WHAT TO WORK ON: Copy the rows from the start through the line containing "This screenshot has width=600, height=500.", changing "image size" to "screen size" and leaving everything else as it is.

• • • • • • •

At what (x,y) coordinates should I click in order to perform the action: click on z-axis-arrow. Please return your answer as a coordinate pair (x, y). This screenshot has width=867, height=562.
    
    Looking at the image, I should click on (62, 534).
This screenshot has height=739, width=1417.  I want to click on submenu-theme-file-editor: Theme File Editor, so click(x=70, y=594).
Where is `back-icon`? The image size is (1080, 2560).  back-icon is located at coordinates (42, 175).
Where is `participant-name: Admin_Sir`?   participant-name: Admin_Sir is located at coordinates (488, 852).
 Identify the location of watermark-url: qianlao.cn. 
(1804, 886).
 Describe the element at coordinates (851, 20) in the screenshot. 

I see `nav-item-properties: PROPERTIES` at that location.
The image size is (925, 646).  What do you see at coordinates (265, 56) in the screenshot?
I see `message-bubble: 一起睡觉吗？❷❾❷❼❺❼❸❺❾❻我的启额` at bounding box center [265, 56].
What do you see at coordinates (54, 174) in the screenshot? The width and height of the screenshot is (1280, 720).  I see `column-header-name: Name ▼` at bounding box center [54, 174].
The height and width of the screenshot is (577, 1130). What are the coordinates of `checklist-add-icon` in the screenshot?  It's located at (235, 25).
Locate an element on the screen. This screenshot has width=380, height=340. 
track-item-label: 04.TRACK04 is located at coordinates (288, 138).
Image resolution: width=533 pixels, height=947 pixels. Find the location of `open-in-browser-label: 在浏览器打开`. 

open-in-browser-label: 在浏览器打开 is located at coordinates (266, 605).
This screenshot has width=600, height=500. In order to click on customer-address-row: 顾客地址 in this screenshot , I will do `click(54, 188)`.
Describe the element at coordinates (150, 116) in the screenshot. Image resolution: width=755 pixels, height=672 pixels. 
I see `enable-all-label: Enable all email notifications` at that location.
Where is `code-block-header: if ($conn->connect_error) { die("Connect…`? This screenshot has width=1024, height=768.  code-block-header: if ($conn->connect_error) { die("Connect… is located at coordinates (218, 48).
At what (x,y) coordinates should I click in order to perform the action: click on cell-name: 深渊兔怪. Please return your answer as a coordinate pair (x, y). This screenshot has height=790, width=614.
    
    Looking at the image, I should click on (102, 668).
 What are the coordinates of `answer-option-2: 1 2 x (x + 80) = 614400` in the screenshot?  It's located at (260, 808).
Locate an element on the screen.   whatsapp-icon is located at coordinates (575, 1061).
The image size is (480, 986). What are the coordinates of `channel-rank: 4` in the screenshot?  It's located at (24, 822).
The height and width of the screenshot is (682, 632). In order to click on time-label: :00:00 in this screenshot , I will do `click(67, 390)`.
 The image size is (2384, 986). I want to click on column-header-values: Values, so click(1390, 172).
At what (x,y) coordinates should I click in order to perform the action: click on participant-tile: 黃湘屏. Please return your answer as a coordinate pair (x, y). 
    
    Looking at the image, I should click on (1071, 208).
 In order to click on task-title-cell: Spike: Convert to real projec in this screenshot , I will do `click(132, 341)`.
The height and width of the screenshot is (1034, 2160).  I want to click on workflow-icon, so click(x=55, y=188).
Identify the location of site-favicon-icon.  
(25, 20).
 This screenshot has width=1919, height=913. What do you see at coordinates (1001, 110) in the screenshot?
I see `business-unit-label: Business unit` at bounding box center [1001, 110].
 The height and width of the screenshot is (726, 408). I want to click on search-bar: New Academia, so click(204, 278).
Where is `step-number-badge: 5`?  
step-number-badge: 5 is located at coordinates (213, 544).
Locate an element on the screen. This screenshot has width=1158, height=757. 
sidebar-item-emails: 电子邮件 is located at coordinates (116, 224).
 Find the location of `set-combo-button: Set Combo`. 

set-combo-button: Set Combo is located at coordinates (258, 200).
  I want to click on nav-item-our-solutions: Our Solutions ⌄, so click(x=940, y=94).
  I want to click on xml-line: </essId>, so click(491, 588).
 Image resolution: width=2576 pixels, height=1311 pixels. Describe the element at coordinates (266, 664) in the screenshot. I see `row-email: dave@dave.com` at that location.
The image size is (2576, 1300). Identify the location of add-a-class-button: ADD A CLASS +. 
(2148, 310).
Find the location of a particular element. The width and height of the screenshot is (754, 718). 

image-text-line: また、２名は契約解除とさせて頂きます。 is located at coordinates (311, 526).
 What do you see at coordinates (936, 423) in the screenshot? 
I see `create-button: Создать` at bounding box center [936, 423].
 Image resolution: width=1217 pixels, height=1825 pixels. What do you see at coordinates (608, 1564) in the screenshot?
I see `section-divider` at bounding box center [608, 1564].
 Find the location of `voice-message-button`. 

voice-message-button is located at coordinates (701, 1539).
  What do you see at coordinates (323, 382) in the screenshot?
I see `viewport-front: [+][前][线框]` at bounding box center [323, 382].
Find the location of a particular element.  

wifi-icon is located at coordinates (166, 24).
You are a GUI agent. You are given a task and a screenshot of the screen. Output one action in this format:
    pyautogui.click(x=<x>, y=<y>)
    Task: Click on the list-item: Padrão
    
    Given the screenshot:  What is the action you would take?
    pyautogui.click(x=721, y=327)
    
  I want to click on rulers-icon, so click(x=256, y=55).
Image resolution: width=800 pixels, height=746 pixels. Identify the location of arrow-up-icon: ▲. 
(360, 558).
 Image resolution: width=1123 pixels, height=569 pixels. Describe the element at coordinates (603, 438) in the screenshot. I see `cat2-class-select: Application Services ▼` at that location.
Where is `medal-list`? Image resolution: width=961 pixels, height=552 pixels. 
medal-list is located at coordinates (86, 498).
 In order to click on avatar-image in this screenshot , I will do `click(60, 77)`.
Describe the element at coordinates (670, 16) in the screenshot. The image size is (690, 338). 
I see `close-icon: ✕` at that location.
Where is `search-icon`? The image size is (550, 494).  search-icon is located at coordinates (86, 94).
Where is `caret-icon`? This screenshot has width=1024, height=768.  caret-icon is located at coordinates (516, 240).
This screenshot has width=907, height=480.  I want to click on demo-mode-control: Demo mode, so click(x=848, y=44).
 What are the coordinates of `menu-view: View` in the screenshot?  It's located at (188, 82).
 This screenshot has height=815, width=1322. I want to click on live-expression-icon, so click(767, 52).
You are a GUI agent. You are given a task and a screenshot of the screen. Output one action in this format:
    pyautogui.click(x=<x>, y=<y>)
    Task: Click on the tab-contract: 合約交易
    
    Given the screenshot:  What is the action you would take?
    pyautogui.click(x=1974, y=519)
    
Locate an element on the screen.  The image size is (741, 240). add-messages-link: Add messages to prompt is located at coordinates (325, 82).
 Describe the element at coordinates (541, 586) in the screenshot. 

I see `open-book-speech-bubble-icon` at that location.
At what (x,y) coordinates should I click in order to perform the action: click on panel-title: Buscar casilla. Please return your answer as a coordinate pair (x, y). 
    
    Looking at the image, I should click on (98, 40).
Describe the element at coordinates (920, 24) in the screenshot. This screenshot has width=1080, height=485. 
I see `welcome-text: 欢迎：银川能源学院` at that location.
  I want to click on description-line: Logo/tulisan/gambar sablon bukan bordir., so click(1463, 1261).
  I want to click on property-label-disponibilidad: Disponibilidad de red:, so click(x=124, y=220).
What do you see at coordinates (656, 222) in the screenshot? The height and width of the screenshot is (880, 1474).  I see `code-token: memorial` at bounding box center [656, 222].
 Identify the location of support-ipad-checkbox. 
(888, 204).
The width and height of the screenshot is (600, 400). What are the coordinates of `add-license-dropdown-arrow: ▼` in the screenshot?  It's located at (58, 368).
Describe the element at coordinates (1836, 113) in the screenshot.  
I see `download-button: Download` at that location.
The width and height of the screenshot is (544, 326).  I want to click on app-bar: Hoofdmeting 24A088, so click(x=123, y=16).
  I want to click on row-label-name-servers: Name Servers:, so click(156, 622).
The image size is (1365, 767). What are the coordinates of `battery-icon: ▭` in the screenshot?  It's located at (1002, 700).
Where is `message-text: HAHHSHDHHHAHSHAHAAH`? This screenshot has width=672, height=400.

• • • • • • •

OUTPUT FOR THIS TASK:
At what (x,y) coordinates should I click in order to perform the action: click on z-axis-arrow. Please return your answer as a coordinate pair (x, y). This screenshot has width=867, height=562.
    
    Looking at the image, I should click on (62, 534).
This screenshot has height=739, width=1417.  I want to click on submenu-theme-file-editor: Theme File Editor, so click(x=70, y=594).
Where is `back-icon`? The screen size is (1080, 2560).  back-icon is located at coordinates (42, 175).
Where is `participant-name: Admin_Sir`?   participant-name: Admin_Sir is located at coordinates (488, 852).
 Identify the location of watermark-url: qianlao.cn. 
(1804, 886).
 Describe the element at coordinates (851, 20) in the screenshot. 

I see `nav-item-properties: PROPERTIES` at that location.
The screen size is (925, 646).  What do you see at coordinates (265, 56) in the screenshot?
I see `message-bubble: 一起睡觉吗？❷❾❷❼❺❼❸❺❾❻我的启额` at bounding box center [265, 56].
What do you see at coordinates (54, 174) in the screenshot? The width and height of the screenshot is (1280, 720).  I see `column-header-name: Name ▼` at bounding box center [54, 174].
The height and width of the screenshot is (577, 1130). What are the coordinates of `checklist-add-icon` in the screenshot?  It's located at (235, 25).
Locate an element on the screen. This screenshot has width=380, height=340. 
track-item-label: 04.TRACK04 is located at coordinates (288, 138).
Image resolution: width=533 pixels, height=947 pixels. Find the location of `open-in-browser-label: 在浏览器打开`. 

open-in-browser-label: 在浏览器打开 is located at coordinates (266, 605).
This screenshot has width=600, height=500. In order to click on customer-address-row: 顾客地址 in this screenshot , I will do `click(54, 188)`.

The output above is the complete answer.